| Department of Computer Science and Engineering |
CSE 150 |
| University of California at San Diego |
Winter 2004 |
Assignment 4
DUE MONDAY MARCH 15, 2004, AT 8 AM.
The task here is to build a spam filter using Bayesian
learning. You should implement the naive Bayes learning algorithm
(NB) described in class, and apply it to learn a classifier that
distinguishes spam from legitimate email messages as accurately as
possible.
You must write a preprocessor that converts an email message into a
vector of feature values. Use your creativity in choosing
features that you think are likely to be predictive, i.e. likely to be
different for the two classes of messages. Use at least 100
different features, and make sure your NB implementation can handle at
least 200 features and 2000 training examples. Most of your
features are likely to be words, but also use other features such as
the time of day of the message. Use human intelligence to avoid
features that may be highly predictive for the training data, but that
will not be useful for test data, for example the date of the email
message.
Here is a training set of about 500 spam messages
and here is a training set of about 500 legitimate
messages. You will have to divide each file into its separate
email messages; this is not difficult. You must also write a
script to preprocess each message, to compute the value for it of each
feature that you use.
On Tuesday March 9 we will publish a test set of about 500 mixed spam
and legitimate email messages. You will run your classifier to
generate a file of predicted labels 1 for spam and 0 for
legitimate. We will compute the percentage of correct labels that
you submit, and part of your score will be based on this
percentage. Note that for this assignment, both types of mistake
(classifying spam as legitimate, and vice versa) are equally bad.

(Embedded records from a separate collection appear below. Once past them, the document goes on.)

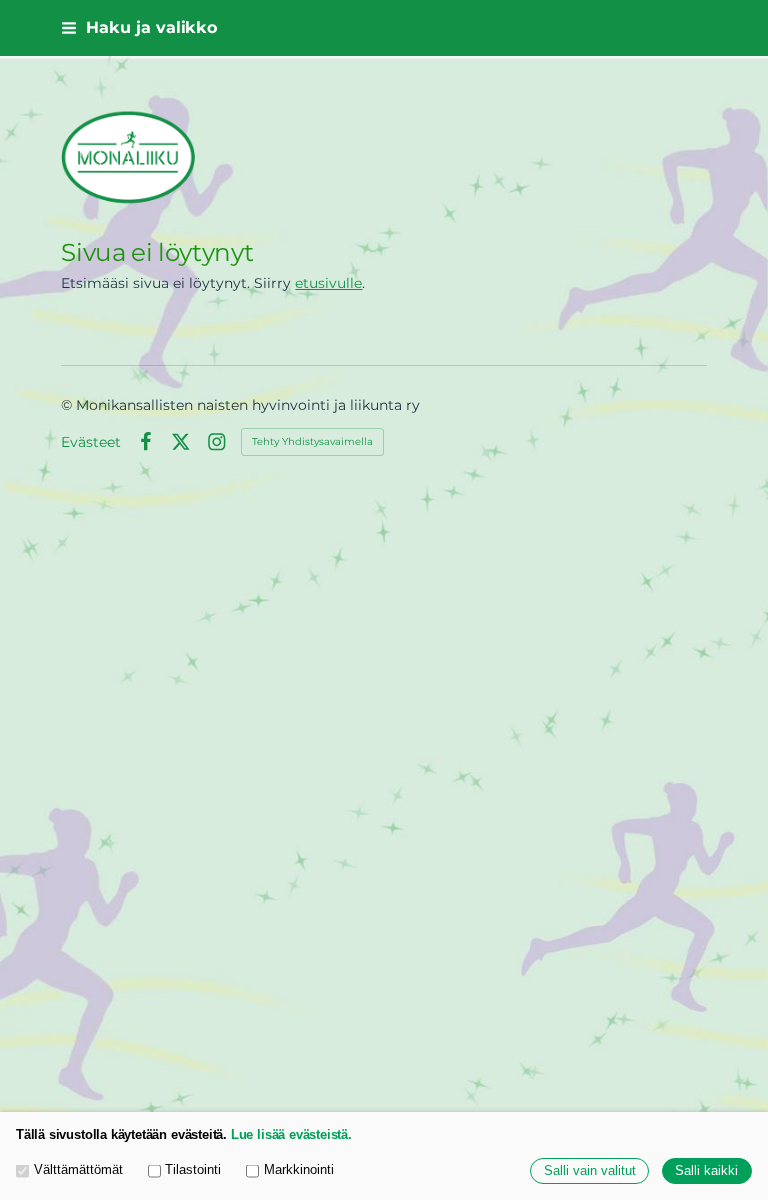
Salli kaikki (706, 1171)
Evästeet (91, 442)
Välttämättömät (78, 1170)
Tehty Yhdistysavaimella (312, 441)
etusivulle (328, 283)
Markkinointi (299, 1170)
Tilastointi (193, 1170)
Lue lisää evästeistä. (291, 1135)
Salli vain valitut (590, 1171)
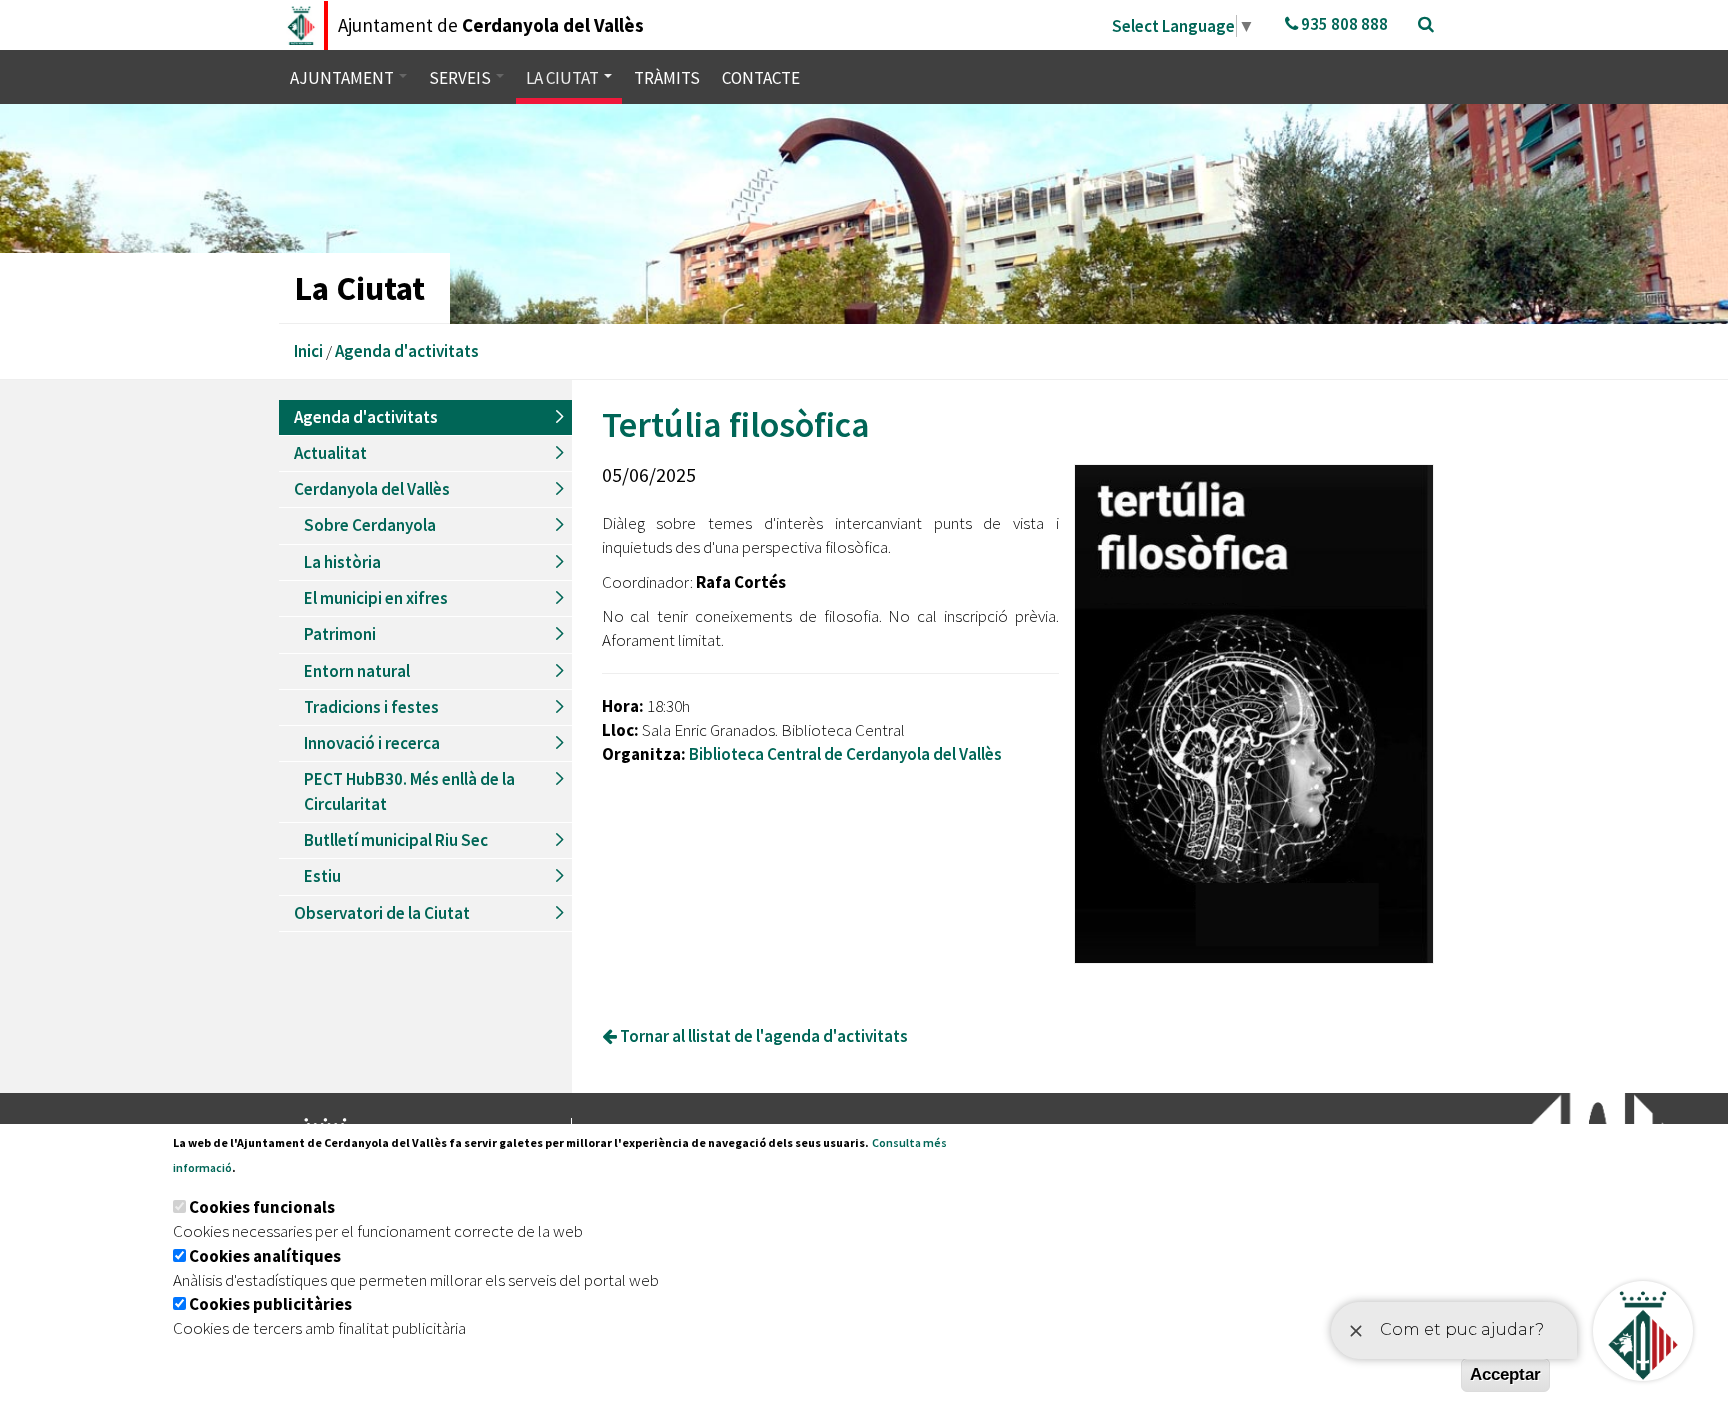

Your report should include discussions of the following issues:
- In your experience, is the NB algorithm useful for spam filtering?
- What are the strengths and weaknesses of using NB compared to
hand-coding a spam recognizer?
- What programming problems did you have to solve in order to make
your implementation of NB successful?
- What have you learned about the practicalities of data mining
applications, like this one?
You should also describe the classifier that your software learns,
numerically and qualitatively. Which features (and which values
of which features) are most predictive of a message being spam?
How many features contribute significantly to classification, versus
how many are uninformative? What features might you want to add
to your feature set in the future, to get a better classifier? Is
it adequate to represent a message as a "bag of words," or does this
lose too much information?